A popularização do futebol, irresistível depois da popularização do rádio, do jornal da tela (o inesquecível “Canal 100”) e, enfim, com televisão, acabou por tornar o fenômeno esportivo massivo, popular e dar ao mesmo a cara do povo brasileiro: mestiço, empolgado, participativo. Neste sentido, as manifestações de racismo e de má educação, e de ausência de espírito esportivo tornaram-se raras nos nossos estádios até frequentemente. Alguns clubes escolheriam, mesmo, símbolos da negritude, como o “Urubu” flamenguista, como símbolo identitário. Da mesma forma, a Legislação brasileira, desde da Lei Afonso Arinos, de 1951, até a Constituição “cidadã” de 1988, passaram a punir com rigor manifestações racistas, reduzindo a casos esporádicos e, de qualquer forma, chocantes os atos de ofensa racial.

A globalização e a multiplicação de equipes em campos – com clubes jogando em áreas socialmente homogêneas e muitas vezes de mentalidade provinciana -, nos grandes campeonatos nacionais e internacionais, colocando face à face equipes de culturas e tradições diferentes, num momento que o fenômeno de massificação cultural assoma aos meios de comunicação, acentuou, por paradoxo, manifestações de estranheza, inconformismo e, no limite, de ódio étnico e recusa à diferença. A globalização pasteurizadora e, mesmo, a crise econômica mundial depois de 2008 – criando nichos de xenofobia e de desconfiança frente ao diferente e ao estrangeiro até o limite de manifestações fascistas em torcidas como do Lazio ou do Borrusia -  pode, infelizmente, trazer de volta aos nossos estádios – na Itália, Espanha, Inglaterra e também na América do Sul, incluindo o Brasil – manifestações de racismo contra jogadores e juízes, em especial negros e pardos.

Infelizmente, quando os casos começaram a se multiplicar, as associações e federações esportivas, foram lenientes e evasivas. Trataram de tapar o sol com a peneira da miopia. Tal ausência de resposta pronta e direta, incentivou a transformação de manifestações de frustração social e de decepção perante as atuais condições de crise social e desemprego, em ódio racial. Em especial na Europa, em países atingidos por um brutal desemprego (na Espanha cerca de 45% entre os jovens), a força, o sucesso e a boa remuneração de outros jovens, estes jogadores de sucesso e de origens etnicamente diversas, constitui-se em alva de ódio. O combate a este ódio, originado na frustração no atual ambiente de crise, deve ser, claro, enfrentado pela educação e pelo esclarecimento.

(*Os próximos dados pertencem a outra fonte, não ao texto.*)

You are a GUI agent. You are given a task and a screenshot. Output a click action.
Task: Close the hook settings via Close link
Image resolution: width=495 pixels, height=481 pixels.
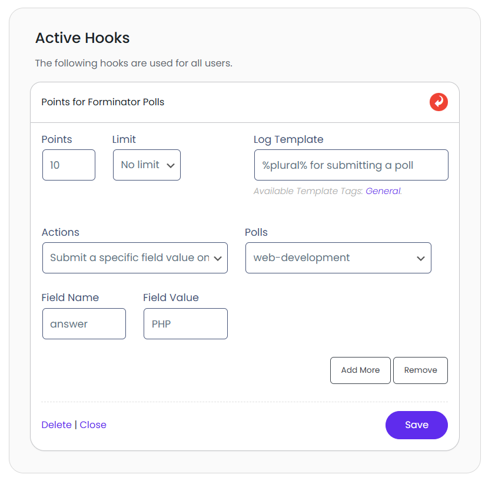pos(93,425)
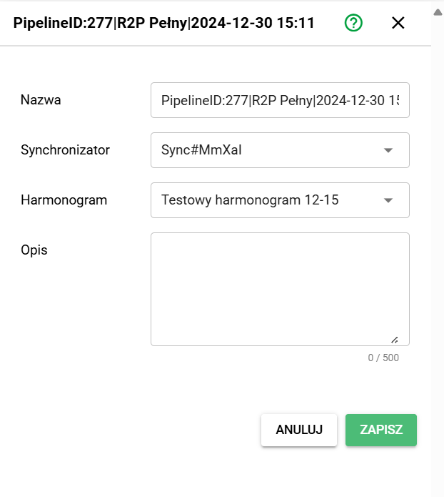Click the vertical scrollbar track

pos(437,250)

Mas, tais medidas, de longo prazo, não podem justificar a ausência de uma ação direta das associações, a busca de direitos junto à justiça por parte dos ofendidos.

O racismo é a raiva de uns que causa dor em outros. Assim, além da educação e do uso da lei, importa também, e muito, a corajosa e inteligente reação dos próprios jogadores, negando-se a aceitar a regra do silêncio e do desconhecimento “olímpico” do ódio gratuito. O racismo se responde com educação e ao racista com a força da lei.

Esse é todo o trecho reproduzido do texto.